— begin —
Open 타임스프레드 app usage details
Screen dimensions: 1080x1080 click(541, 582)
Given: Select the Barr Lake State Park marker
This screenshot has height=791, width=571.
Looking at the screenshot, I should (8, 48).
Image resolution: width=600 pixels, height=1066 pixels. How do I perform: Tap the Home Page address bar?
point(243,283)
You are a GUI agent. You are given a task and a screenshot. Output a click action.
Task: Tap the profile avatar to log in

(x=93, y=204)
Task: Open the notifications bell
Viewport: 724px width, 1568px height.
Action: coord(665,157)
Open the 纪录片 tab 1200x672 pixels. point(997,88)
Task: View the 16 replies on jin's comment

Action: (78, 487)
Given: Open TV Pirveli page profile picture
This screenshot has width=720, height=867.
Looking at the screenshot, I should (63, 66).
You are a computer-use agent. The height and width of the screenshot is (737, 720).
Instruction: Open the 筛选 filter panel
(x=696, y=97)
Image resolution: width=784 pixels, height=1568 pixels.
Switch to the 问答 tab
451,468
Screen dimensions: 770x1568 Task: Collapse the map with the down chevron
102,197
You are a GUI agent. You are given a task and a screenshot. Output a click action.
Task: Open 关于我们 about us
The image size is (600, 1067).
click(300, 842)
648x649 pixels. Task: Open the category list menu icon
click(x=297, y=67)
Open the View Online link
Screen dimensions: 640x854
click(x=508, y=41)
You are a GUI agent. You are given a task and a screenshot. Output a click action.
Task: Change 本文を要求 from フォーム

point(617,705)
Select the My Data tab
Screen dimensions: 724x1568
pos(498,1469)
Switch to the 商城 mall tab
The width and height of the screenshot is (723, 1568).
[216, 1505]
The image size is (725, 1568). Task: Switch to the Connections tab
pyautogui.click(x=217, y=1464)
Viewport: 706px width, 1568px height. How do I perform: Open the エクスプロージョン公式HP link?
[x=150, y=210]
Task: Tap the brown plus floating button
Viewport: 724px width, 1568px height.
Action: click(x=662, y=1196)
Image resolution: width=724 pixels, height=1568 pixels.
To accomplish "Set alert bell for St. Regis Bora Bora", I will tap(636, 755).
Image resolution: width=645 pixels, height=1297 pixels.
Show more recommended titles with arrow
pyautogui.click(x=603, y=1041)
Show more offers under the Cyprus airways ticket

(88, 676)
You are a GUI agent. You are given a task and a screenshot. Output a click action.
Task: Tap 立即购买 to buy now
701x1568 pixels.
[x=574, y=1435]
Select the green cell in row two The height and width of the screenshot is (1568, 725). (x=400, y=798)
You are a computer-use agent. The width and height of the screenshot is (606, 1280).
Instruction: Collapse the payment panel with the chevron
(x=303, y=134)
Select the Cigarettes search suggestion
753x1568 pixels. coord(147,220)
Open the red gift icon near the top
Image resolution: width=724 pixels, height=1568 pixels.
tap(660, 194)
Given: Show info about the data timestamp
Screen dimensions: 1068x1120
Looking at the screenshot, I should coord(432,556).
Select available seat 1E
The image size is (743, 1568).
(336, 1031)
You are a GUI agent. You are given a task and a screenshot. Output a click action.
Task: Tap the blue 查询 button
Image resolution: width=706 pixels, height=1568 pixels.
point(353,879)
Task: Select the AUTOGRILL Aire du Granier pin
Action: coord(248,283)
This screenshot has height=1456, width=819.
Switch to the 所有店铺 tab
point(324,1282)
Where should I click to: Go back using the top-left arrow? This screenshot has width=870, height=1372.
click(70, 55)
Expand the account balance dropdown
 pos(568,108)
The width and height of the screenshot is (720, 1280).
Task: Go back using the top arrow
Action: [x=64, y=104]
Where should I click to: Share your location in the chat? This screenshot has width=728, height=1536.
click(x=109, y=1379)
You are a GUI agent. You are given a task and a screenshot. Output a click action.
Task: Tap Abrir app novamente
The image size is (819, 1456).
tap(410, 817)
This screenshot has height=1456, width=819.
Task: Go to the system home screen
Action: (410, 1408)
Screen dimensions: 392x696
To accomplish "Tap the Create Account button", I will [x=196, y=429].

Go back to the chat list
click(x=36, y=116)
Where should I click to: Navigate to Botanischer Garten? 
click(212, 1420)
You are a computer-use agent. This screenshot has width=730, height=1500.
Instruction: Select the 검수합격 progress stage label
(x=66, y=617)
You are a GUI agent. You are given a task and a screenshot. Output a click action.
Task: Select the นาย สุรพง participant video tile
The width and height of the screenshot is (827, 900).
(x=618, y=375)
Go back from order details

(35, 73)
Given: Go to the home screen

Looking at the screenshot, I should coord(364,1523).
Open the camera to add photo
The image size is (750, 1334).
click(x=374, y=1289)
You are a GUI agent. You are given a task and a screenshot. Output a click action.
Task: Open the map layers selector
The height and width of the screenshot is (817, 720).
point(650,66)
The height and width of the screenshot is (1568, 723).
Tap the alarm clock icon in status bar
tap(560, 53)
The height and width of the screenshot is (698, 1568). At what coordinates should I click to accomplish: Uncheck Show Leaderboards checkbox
— end —
→ TASK STATEMENT: Copy the whole listing above, line for line, without changing anything.

→ RESPONSE:
Open 타임스프레드 app usage details
Screen dimensions: 1080x1080 click(541, 582)
Given: Select the Barr Lake State Park marker
This screenshot has height=791, width=571.
Looking at the screenshot, I should (8, 48).
Image resolution: width=600 pixels, height=1066 pixels. How do I perform: Tap the Home Page address bar?
point(243,283)
You are a GUI agent. You are given a task and a screenshot. Output a click action.
Task: Tap the profile avatar to log in

(x=93, y=204)
Task: Open the notifications bell
Viewport: 724px width, 1568px height.
Action: coord(665,157)
Open the 纪录片 tab 1200x672 pixels. point(997,88)
Task: View the 16 replies on jin's comment

Action: (78, 487)
Given: Open TV Pirveli page profile picture
This screenshot has width=720, height=867.
Looking at the screenshot, I should (63, 66).
You are a computer-use agent. The height and width of the screenshot is (737, 720).
Instruction: Open the 筛选 filter panel
(x=696, y=97)
Image resolution: width=784 pixels, height=1568 pixels.
Switch to the 问答 tab
451,468
Screen dimensions: 770x1568 Task: Collapse the map with the down chevron
102,197
You are a GUI agent. You are given a task and a screenshot. Output a click action.
Task: Open 关于我们 about us
The image size is (600, 1067).
click(300, 842)
648x649 pixels. Task: Open the category list menu icon
click(x=297, y=67)
Open the View Online link
Screen dimensions: 640x854
click(x=508, y=41)
You are a GUI agent. You are given a task and a screenshot. Output a click action.
Task: Change 本文を要求 from フォーム

point(617,705)
Select the My Data tab
Screen dimensions: 724x1568
pos(498,1469)
Switch to the 商城 mall tab
The width and height of the screenshot is (723, 1568).
[216, 1505]
The image size is (725, 1568). Task: Switch to the Connections tab
pyautogui.click(x=217, y=1464)
Viewport: 706px width, 1568px height. How do I perform: Open the エクスプロージョン公式HP link?
[x=150, y=210]
Task: Tap the brown plus floating button
Viewport: 724px width, 1568px height.
Action: click(x=662, y=1196)
Image resolution: width=724 pixels, height=1568 pixels.
To accomplish "Set alert bell for St. Regis Bora Bora", I will tap(636, 755).
Image resolution: width=645 pixels, height=1297 pixels.
Show more recommended titles with arrow
pyautogui.click(x=603, y=1041)
Show more offers under the Cyprus airways ticket

(88, 676)
You are a GUI agent. You are given a task and a screenshot. Output a click action.
Task: Tap 立即购买 to buy now
701x1568 pixels.
[x=574, y=1435]
Select the green cell in row two The height and width of the screenshot is (1568, 725). (x=400, y=798)
You are a computer-use agent. The width and height of the screenshot is (606, 1280).
Instruction: Collapse the payment panel with the chevron
(x=303, y=134)
Select the Cigarettes search suggestion
753x1568 pixels. coord(147,220)
Open the red gift icon near the top
Image resolution: width=724 pixels, height=1568 pixels.
tap(660, 194)
Given: Show info about the data timestamp
Screen dimensions: 1068x1120
Looking at the screenshot, I should coord(432,556).
Select available seat 1E
The image size is (743, 1568).
(336, 1031)
You are a GUI agent. You are given a task and a screenshot. Output a click action.
Task: Tap the blue 查询 button
Image resolution: width=706 pixels, height=1568 pixels.
point(353,879)
Task: Select the AUTOGRILL Aire du Granier pin
Action: coord(248,283)
This screenshot has height=1456, width=819.
Switch to the 所有店铺 tab
point(324,1282)
Where should I click to: Go back using the top-left arrow? This screenshot has width=870, height=1372.
click(70, 55)
Expand the account balance dropdown
 pos(568,108)
The width and height of the screenshot is (720, 1280).
Task: Go back using the top arrow
Action: [x=64, y=104]
Where should I click to: Share your location in the chat? This screenshot has width=728, height=1536.
click(x=109, y=1379)
You are a GUI agent. You are given a task and a screenshot. Output a click action.
Task: Tap Abrir app novamente
The image size is (819, 1456).
tap(410, 817)
This screenshot has height=1456, width=819.
Task: Go to the system home screen
Action: (410, 1408)
Screen dimensions: 392x696
To accomplish "Tap the Create Account button", I will [x=196, y=429].

Go back to the chat list
click(x=36, y=116)
Where should I click to: Navigate to Botanischer Garten? 
click(212, 1420)
You are a computer-use agent. This screenshot has width=730, height=1500.
Instruction: Select the 검수합격 progress stage label
(x=66, y=617)
You are a GUI agent. You are given a task and a screenshot. Output a click action.
Task: Select the นาย สุรพง participant video tile
The width and height of the screenshot is (827, 900).
(x=618, y=375)
Go back from order details

(35, 73)
Given: Go to the home screen

Looking at the screenshot, I should coord(364,1523).
Open the camera to add photo
The image size is (750, 1334).
click(x=374, y=1289)
You are a GUI agent. You are given a task and a screenshot. Output a click action.
Task: Open the map layers selector
The height and width of the screenshot is (817, 720).
point(650,66)
The height and width of the screenshot is (1568, 723).
Tap the alarm clock icon in status bar
tap(560, 53)
The height and width of the screenshot is (698, 1568). At what coordinates should I click to accomplish: Uncheck Show Leaderboards checkbox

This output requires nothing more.